Follow me on Twitter @drClaire


  1. Rian

    Hey Claire,
    Thank you for this blog! Play is lots of fun for a child. I agree to your words “make sure he spends plenty of time playing outside”. But as Michael stated outdoor play with friends has reduced over 50% because of the evolution in technology. Screen time is gradually increasing nowadays than the outside world interaction, so we parents should aware of the fact that there is no better substitute for human interaction. I also read a blog: https://iraparenting.com/child-development/role-of-play-early-childhood-education/
    The blog looked at play in a generic way and not just outdoor play.
    Other than the benefits that you have listed, play contributes more in child’s development that includes:
    · Play is important to a child’s healthy brain development
    · Play allows children to express, and learn about feelings
    · Parents can improve their relationships with their children by learning how to play with them in a specific way using selected toys
    · Play contributes to language and social skills, like cooperation and compromise
    · Independence and emotional resilience of a child can improve through play.

  2. Michael Follett

    Thanks for the article – the more voices for the importance of play the better.

    OPAL Outdoor Play and Learning is a not for profit dedicated to ensuring all elementary and primary school children have an hours high quality play opportunity every school day.

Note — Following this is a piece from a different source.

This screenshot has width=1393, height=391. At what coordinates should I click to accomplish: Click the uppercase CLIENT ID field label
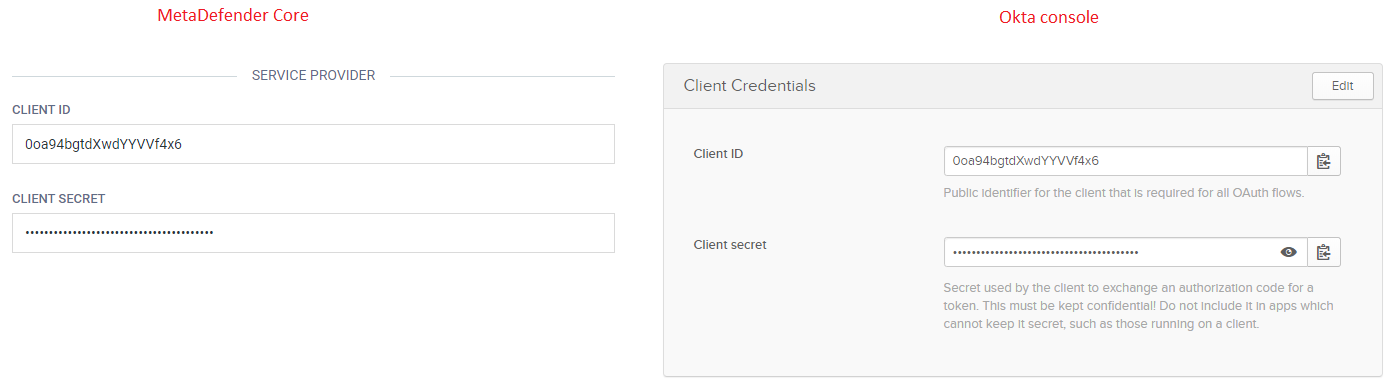tap(41, 110)
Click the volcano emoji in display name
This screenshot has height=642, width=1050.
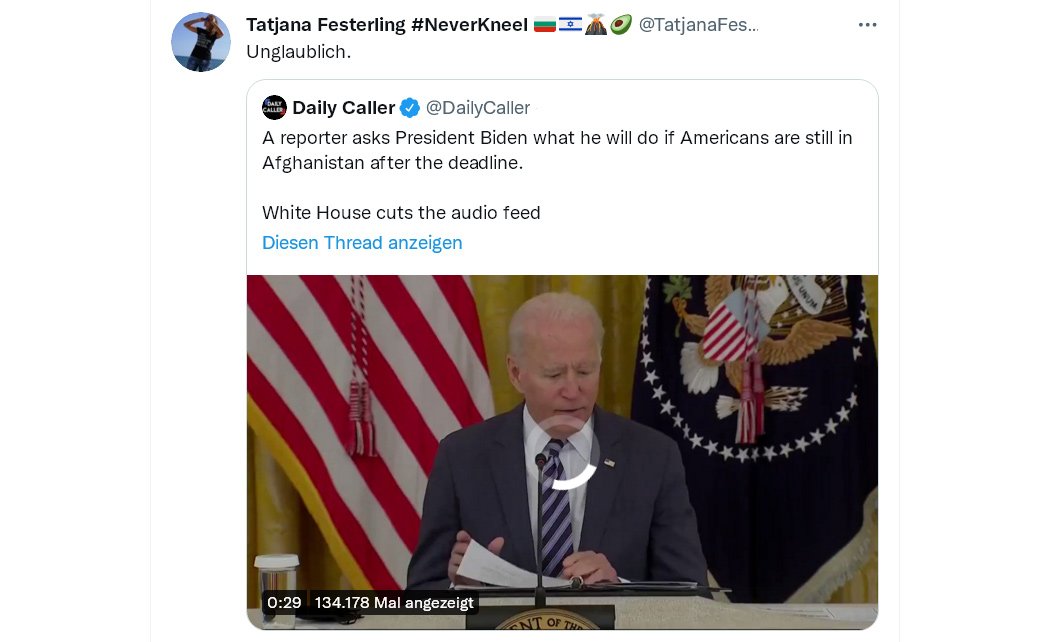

Changes in society have meant outdoor free play with friends has all but disappeared for over 50% of children.
    Here is the latest research form Rearson University Toronto into the impact of OAL’s work in Canada https://tinyurl.com/ycrxwclr
    OPAL is currently working to improve play in school across the UK. and Canada and also has projects across Europe, New Zealand and Australia

  3. Dr. Lía A. Roth

    Another reason for playing outdoors has to do with sight development.

  4. Marc

    A terrific article. Here are more facts you should know about sun exposure:
    Worldwide, the use of sunscreen increases each year, and the risk of melanoma increases in lockstep. In addition, each year we get less sun exposure due to indoor lifestyles, and the risk of melanoma rises again. Why can we not learn that sun deprivation is the problem, not sun exposure, which is vital to human health? Here are some additional insights into the health benefits of sun exposure:
    •75% of all melanomas occur on areas of the body that are seldom or never exposed to the sun.
    •Women who actively seek the sun have half the risk of death of those who avoid the sun.
    •A Spanish study shows that women who seek the sun have one-eleventh the hip-fracture risk as those who avoid sun.
    •Men who work outdoors have half the risk of melanoma as those who work indoors.
    •Women who avoid the sun have 10-times the risk of breast cancer as those who embrace the sun.
    •Women who sunbathe regularly have half the risk of death during a 20-year period compared to those who stay indoors.
    •Sun exposure increases nitric oxide production, which leads to a decrease in heart disease risk.
    •Sun exposure dramatically improves mood through the production of serotonin and endorphin.
    •Sun exposure increases the production of BDNF, essential to a properly functioning nervous system.